Required work>
Write only how many lines in this data include "mode".

Excerpted data>
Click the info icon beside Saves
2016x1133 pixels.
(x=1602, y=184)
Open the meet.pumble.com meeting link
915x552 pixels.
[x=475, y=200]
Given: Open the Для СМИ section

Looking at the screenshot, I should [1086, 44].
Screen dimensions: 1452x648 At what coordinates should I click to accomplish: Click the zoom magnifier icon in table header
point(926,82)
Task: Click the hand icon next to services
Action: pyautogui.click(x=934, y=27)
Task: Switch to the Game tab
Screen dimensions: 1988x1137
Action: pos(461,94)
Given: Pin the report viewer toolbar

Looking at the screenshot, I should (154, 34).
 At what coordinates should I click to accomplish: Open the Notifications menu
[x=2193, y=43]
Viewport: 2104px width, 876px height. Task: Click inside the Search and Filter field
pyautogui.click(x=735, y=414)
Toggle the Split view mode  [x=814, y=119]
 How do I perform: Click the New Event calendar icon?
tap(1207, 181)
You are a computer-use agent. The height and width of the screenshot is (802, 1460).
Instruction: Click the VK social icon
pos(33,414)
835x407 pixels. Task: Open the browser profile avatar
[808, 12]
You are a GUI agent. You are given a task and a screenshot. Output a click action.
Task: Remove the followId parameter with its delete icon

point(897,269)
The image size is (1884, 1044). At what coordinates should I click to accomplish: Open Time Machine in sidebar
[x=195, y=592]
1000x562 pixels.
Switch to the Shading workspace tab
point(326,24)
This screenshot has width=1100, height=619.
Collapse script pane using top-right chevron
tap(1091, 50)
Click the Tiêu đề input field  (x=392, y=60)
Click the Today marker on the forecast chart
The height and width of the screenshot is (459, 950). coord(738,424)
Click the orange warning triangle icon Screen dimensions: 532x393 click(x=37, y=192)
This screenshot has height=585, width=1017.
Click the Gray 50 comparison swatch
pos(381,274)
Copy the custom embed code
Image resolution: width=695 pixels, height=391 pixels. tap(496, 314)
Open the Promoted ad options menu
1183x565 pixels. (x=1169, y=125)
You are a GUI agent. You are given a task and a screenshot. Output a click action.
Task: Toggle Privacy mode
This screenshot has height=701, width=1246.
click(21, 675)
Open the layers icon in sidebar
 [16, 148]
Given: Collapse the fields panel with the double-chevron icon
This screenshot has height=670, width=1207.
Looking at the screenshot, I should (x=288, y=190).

Solution for this task>
2